But when they see that the system I use (and have been using for a loooooooong time) covers everything they are doing, and way more, they get interested in how it works.
A whole city CAN be discribed in working fashion in 2 pages. You dont have to draw a picture of every building, discribe every guard, write a history of grand scale for every NPC whos there. Small notes consisting of three-to-10 words can be as deep and insightful into an NPCs entire way of life, just as well as a long version that taskes up 5 pages.
Some DMs will write a long history for an NPC, I write 3-5 sentences that cap the NPCs main goals, desires, hates, fears, etc etc. I then write the stats and use the guidlines presented in this short notes to guide the NPC.
Alot of DMs will map out a village house for house, drawing roads and street signs in their maps, trying to acheive realism.

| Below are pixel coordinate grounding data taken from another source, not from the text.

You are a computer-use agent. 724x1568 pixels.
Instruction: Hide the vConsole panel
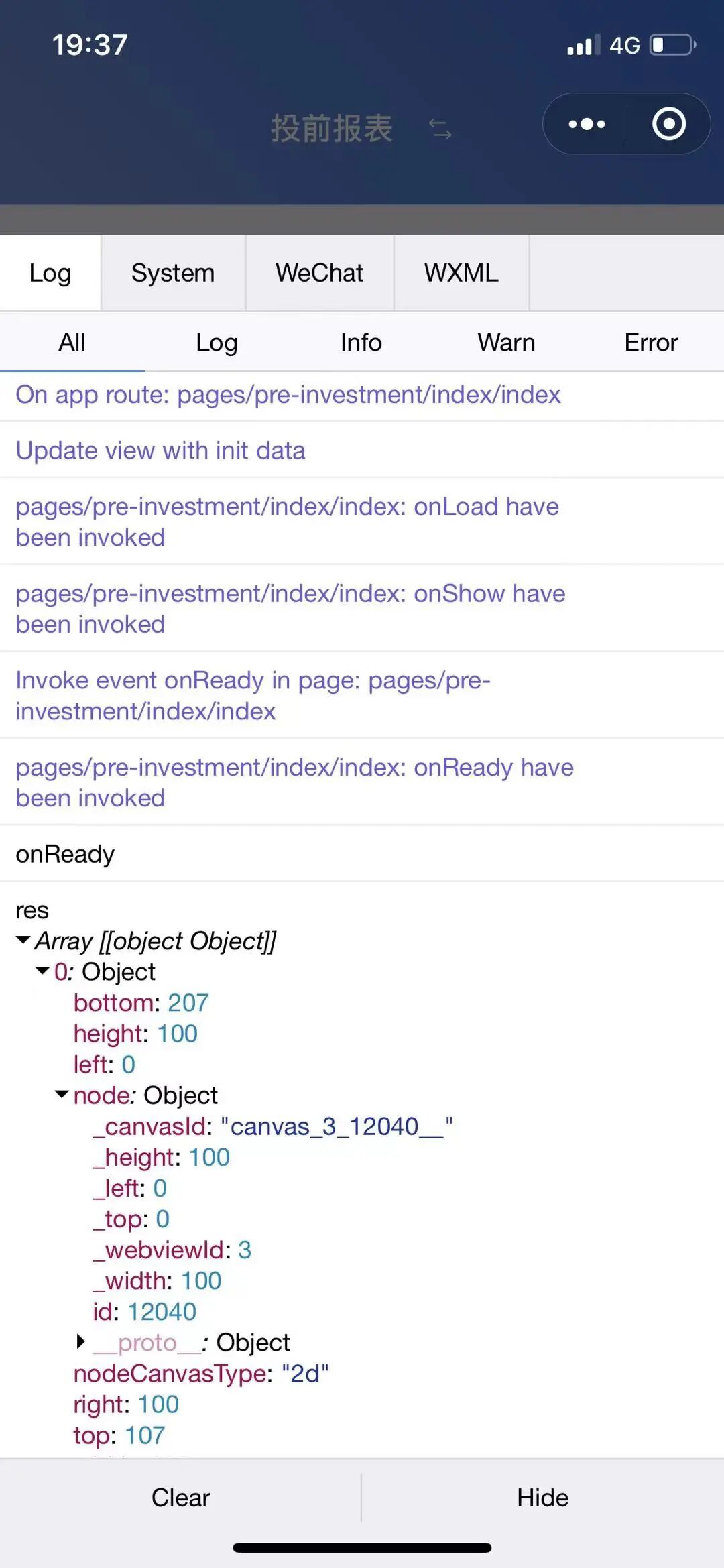point(543,1498)
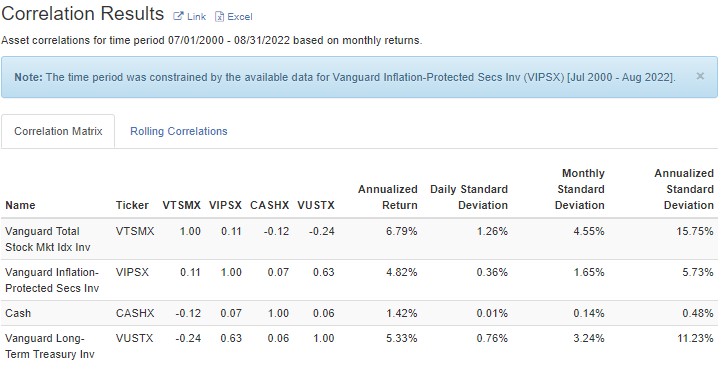This screenshot has width=721, height=371.
Task: Click the external Link icon
Action: pyautogui.click(x=178, y=17)
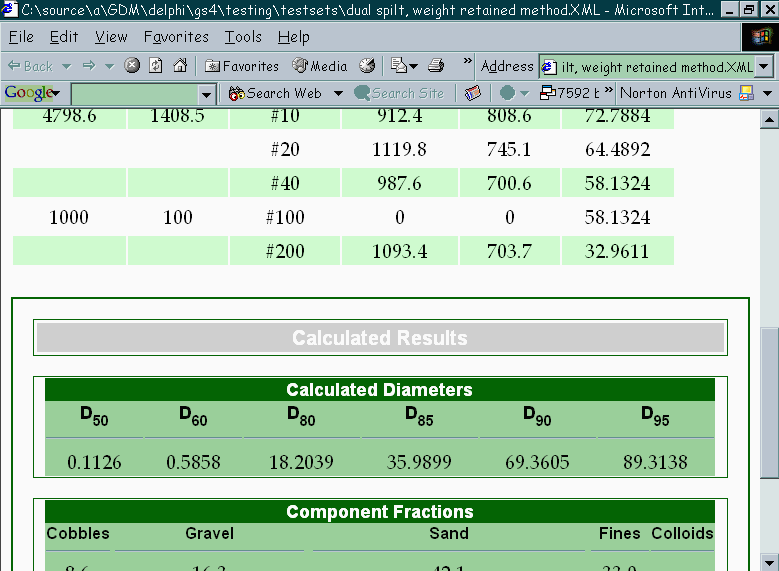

I just write down the main buildings, the main merchents, the main NPCs with there name and level (spells, treasure, followers etc), and then look at the short-hand notes and judge the NPCs normal actions.
I dont need a novel's worth of notes to know that Sir Phallus is a knight of the square table, hell bent on returning glory to his king's land, but hates crude to the point where he is dangerously close to becoming crude himself. I simply write
Phallus, 4th lev, knight of square,motivation-honor for king,hates-crude,personality-honor but close to sinnning in anger agisnt them. History worth noting: Family killed by orks at young age, raised by the guard, father figure-Sir Dillard Doe (see Dill). Age 34,height-6'2,family-none, weapons-n-armor all +1.
Skills: firebuilding, manners (cus I cant spell ediquett), heraldry,specil-in-long,shrt-swrd.
Then I note the %chance on every location of meeting Sir phallus there. The pub? %5, The guard house 15%, the king's side 30%.
Now, I neve rhave to write where he is, what he is doing, when why how etc. I simply allow him freedom to move around where he is, using the % to place him (unless I choose to move him myself or make him go sumwhere). If the party does somthing to change his placment It is noted. They may find an ork tribe to the south, and ask for him to gather men and help, that would cuase his % chance to be 95% in the woods of the orks, or less, or more, depending on where I want to puit him. I play Phallus as a working NPC with choice and freedom to change. I dont allow my notes to dictate his actions, cus I know how he acts in all conflicts of choice. I know who he is, I know how he works, etc etc...ive played him out in my head a thousand times. So if there is a fire in town cuased by raiding orks, I know he will be there. If a PC plays a half-ork, it might not be written that Sir Phallus comes running whenever a half-ork starts a fire, i just know he will, and I run him according to his notes and desires.
I know DMs who would detail the event of this fire if they were prewarned of it, but if it wasnt prewarned, within the time it would take for a DM to make notes for it, then the GM might run this senerio sloppy cus it goes agaisnt what is already prepeared. Or worse, stop it from happening cus the story might be changed for it...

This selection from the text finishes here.